*Exercise*
The full set of entries is to be returned word for word.

*Data under study*

---*---

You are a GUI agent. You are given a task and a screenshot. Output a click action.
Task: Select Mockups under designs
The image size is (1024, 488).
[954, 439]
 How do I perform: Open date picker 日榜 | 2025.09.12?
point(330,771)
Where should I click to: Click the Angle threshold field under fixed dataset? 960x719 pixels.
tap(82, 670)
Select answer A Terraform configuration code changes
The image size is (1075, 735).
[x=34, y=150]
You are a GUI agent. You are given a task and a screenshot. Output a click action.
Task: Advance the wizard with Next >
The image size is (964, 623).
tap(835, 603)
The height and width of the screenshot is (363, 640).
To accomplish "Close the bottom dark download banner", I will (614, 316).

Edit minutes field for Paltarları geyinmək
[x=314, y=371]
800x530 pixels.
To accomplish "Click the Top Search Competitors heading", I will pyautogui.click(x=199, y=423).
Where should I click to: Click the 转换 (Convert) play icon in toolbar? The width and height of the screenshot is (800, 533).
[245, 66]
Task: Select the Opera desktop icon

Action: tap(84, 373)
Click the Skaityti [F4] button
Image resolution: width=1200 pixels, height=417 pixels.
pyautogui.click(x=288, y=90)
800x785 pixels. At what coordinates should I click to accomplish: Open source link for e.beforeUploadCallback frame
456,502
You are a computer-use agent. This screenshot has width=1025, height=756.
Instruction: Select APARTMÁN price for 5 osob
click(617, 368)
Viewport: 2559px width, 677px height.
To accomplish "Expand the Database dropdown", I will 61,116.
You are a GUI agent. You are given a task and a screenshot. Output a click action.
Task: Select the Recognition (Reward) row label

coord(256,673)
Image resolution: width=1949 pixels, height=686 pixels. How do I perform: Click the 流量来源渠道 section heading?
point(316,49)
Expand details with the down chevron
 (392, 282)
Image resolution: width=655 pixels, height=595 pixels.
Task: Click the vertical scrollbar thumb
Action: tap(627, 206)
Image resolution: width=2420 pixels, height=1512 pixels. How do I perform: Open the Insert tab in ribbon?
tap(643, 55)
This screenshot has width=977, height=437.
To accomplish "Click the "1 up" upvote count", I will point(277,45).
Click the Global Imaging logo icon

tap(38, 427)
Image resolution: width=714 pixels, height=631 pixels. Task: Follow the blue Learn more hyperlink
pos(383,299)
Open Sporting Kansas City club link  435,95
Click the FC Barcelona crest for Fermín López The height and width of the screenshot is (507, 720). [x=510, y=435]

---*---

*Answer to this exercise*
You are a GUI agent. You are given a task and a screenshot. Output a click action.
Task: Select Mockups under designs
The image size is (1024, 488).
[954, 439]
 How do I perform: Open date picker 日榜 | 2025.09.12?
point(330,771)
Where should I click to: Click the Angle threshold field under fixed dataset? 960x719 pixels.
tap(82, 670)
Select answer A Terraform configuration code changes
The image size is (1075, 735).
[x=34, y=150]
You are a GUI agent. You are given a task and a screenshot. Output a click action.
Task: Advance the wizard with Next >
The image size is (964, 623).
tap(835, 603)
The height and width of the screenshot is (363, 640).
To accomplish "Close the bottom dark download banner", I will (614, 316).

Edit minutes field for Paltarları geyinmək
[x=314, y=371]
800x530 pixels.
To accomplish "Click the Top Search Competitors heading", I will pyautogui.click(x=199, y=423).
Where should I click to: Click the 转换 (Convert) play icon in toolbar? The width and height of the screenshot is (800, 533).
[245, 66]
Task: Select the Opera desktop icon

Action: tap(84, 373)
Click the Skaityti [F4] button
Image resolution: width=1200 pixels, height=417 pixels.
pyautogui.click(x=288, y=90)
800x785 pixels. At what coordinates should I click to accomplish: Open source link for e.beforeUploadCallback frame
456,502
You are a computer-use agent. This screenshot has width=1025, height=756.
Instruction: Select APARTMÁN price for 5 osob
click(617, 368)
Viewport: 2559px width, 677px height.
To accomplish "Expand the Database dropdown", I will 61,116.
You are a GUI agent. You are given a task and a screenshot. Output a click action.
Task: Select the Recognition (Reward) row label

coord(256,673)
Image resolution: width=1949 pixels, height=686 pixels. How do I perform: Click the 流量来源渠道 section heading?
point(316,49)
Expand details with the down chevron
 (392, 282)
Image resolution: width=655 pixels, height=595 pixels.
Task: Click the vertical scrollbar thumb
Action: tap(627, 206)
Image resolution: width=2420 pixels, height=1512 pixels. How do I perform: Open the Insert tab in ribbon?
tap(643, 55)
This screenshot has width=977, height=437.
To accomplish "Click the "1 up" upvote count", I will point(277,45).
Click the Global Imaging logo icon

tap(38, 427)
Image resolution: width=714 pixels, height=631 pixels. Task: Follow the blue Learn more hyperlink
pos(383,299)
Open Sporting Kansas City club link  435,95
Click the FC Barcelona crest for Fermín López The height and width of the screenshot is (507, 720). [x=510, y=435]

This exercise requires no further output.